__Stored data entries__
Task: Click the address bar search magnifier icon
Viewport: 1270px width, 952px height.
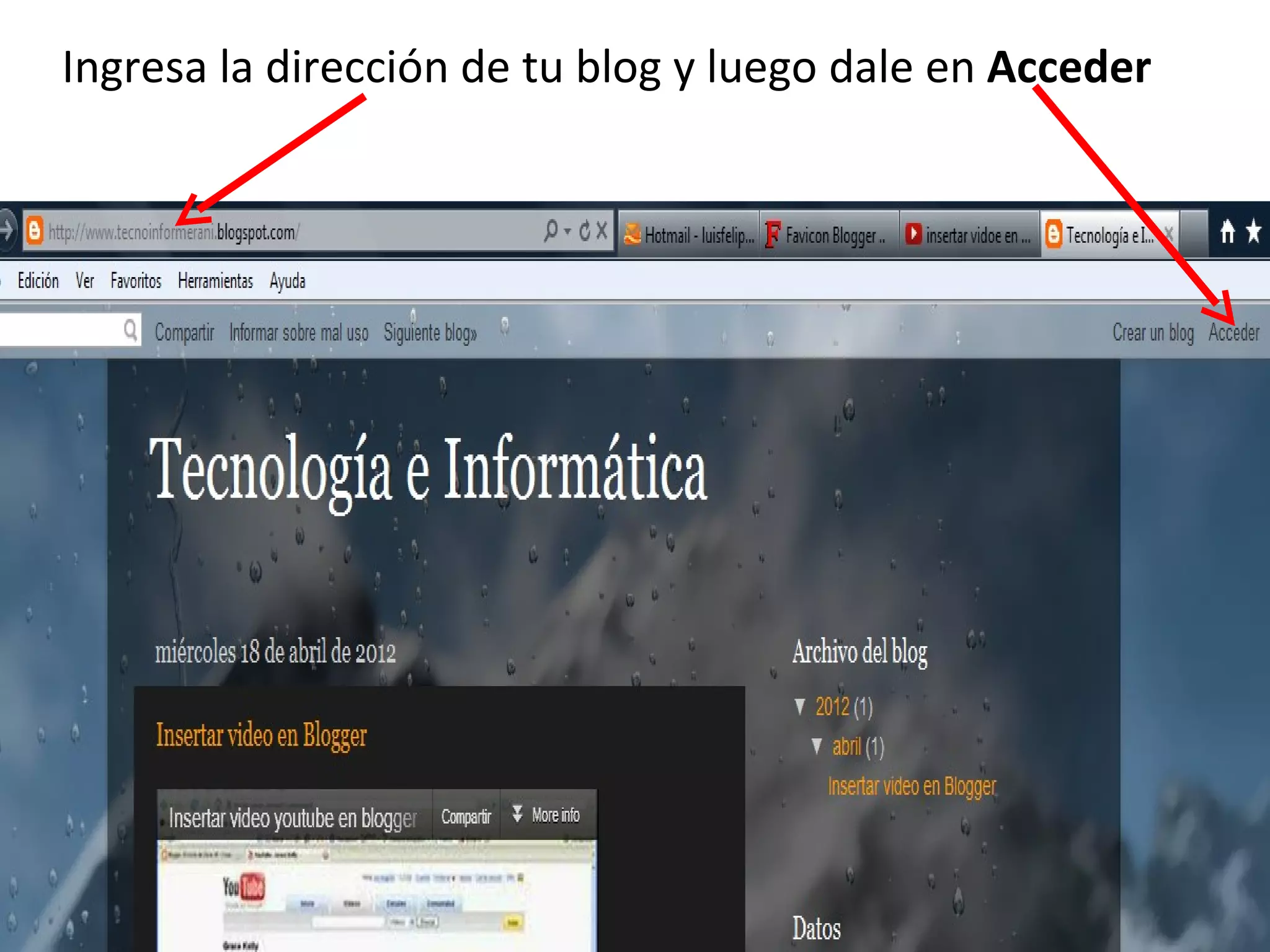Action: click(551, 231)
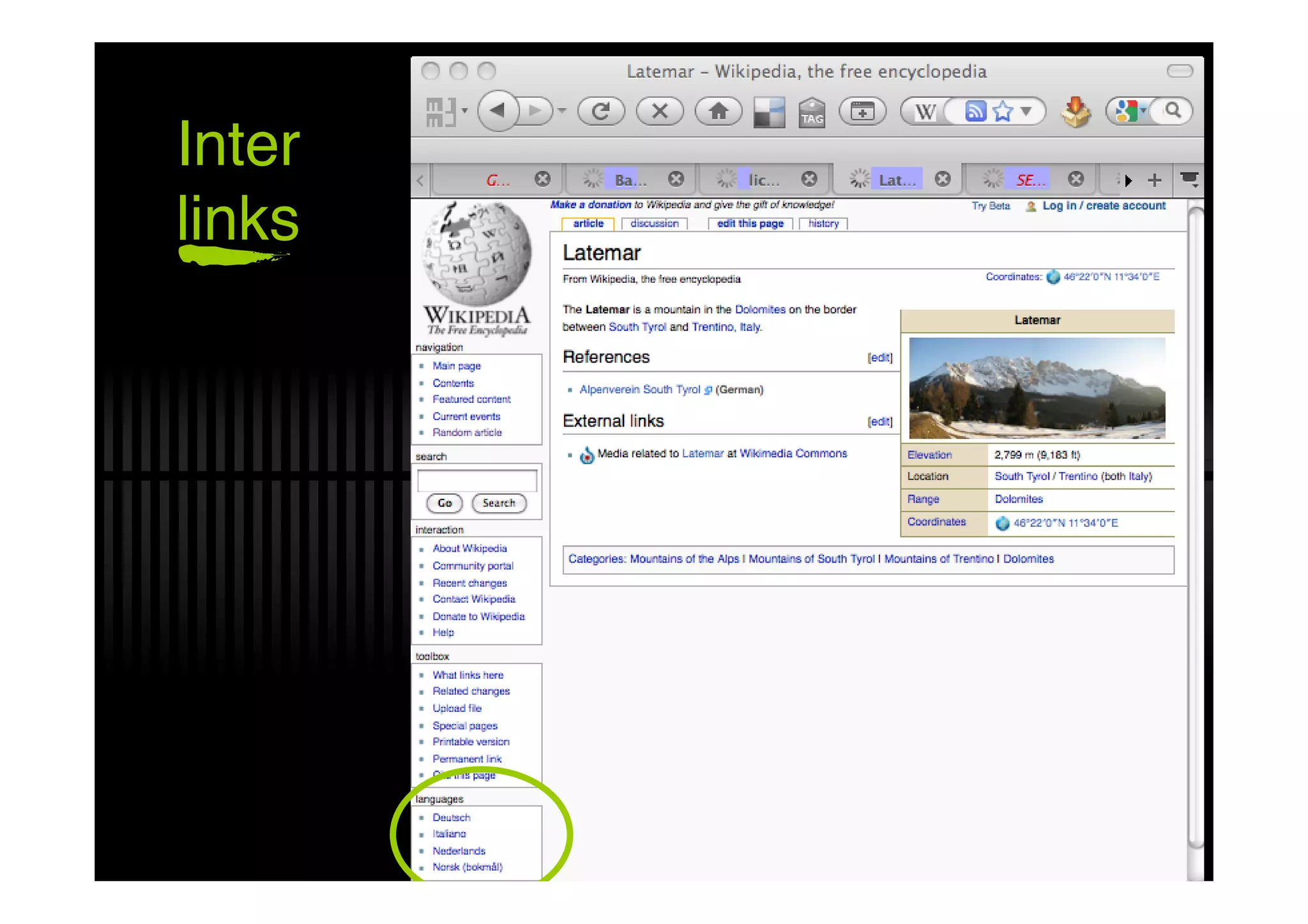1308x924 pixels.
Task: Open the edit this page tab
Action: click(x=750, y=223)
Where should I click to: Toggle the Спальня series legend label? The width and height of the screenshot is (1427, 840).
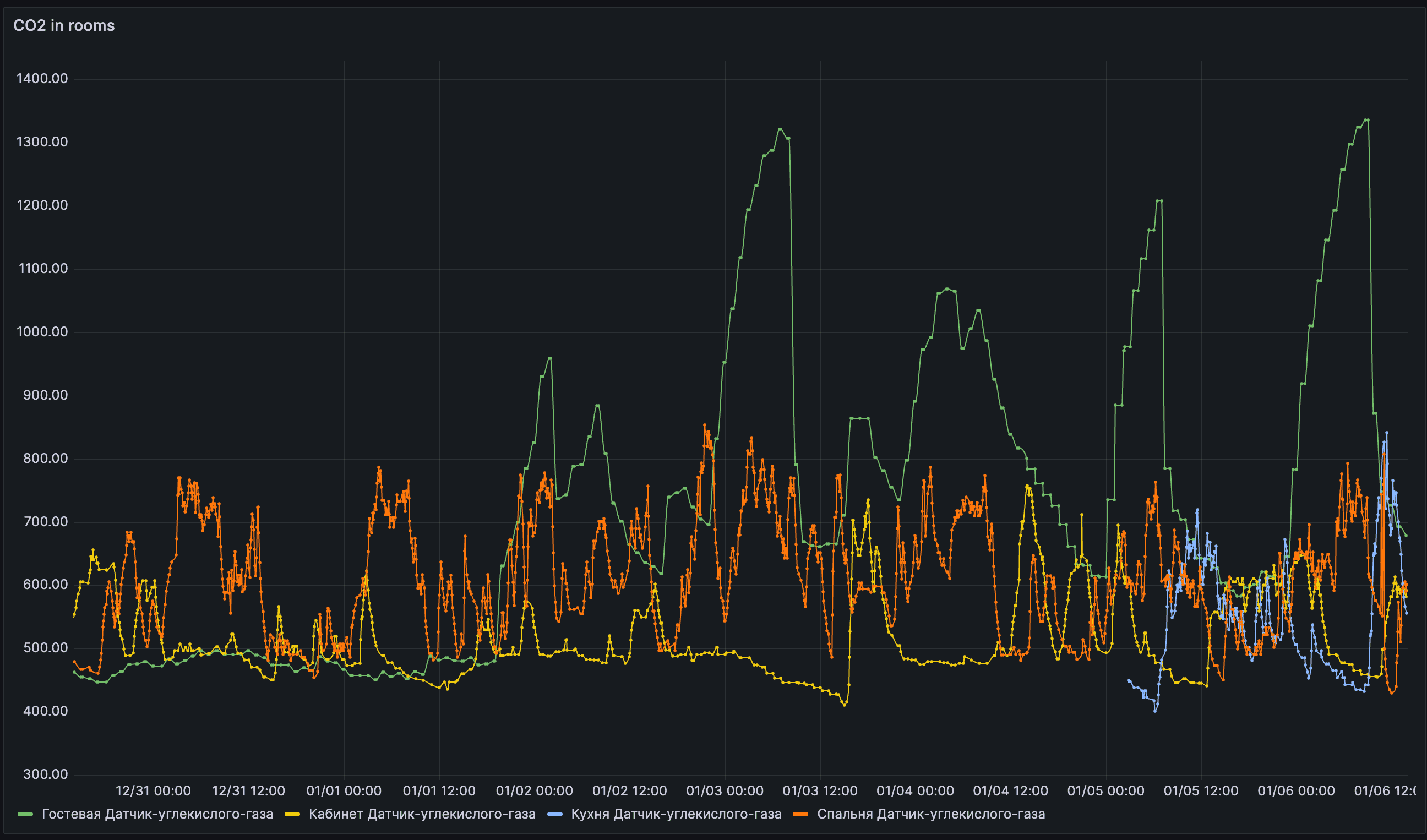(930, 814)
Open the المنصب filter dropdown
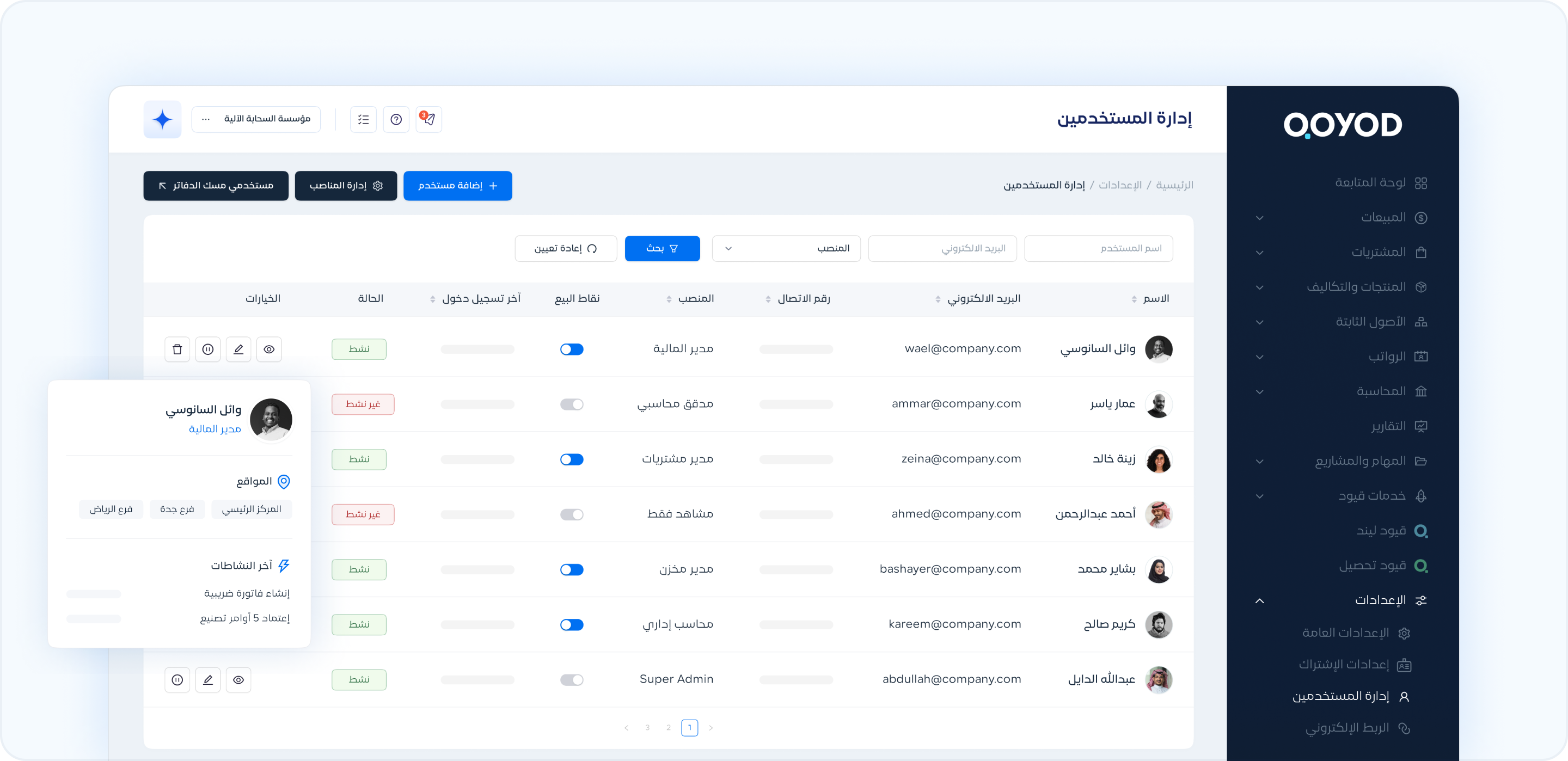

__Work to be completed__
Please render the data above as a numbered list of its lines, skipping blank lines and leaving out the pictures.

__Completed task__
1. Task: Click the address bar search magnifier icon
2. Viewport: 1270px width, 952px height.
3. Action: click(551, 231)
4. 1308x924 pixels.
5. Task: Open the edit this page tab
6. Action: click(x=750, y=223)
7. Where should I click to: Toggle the Спальня series legend label? The width and height of the screenshot is (1427, 840).
8. (930, 814)
9. Open the المنصب filter dropdown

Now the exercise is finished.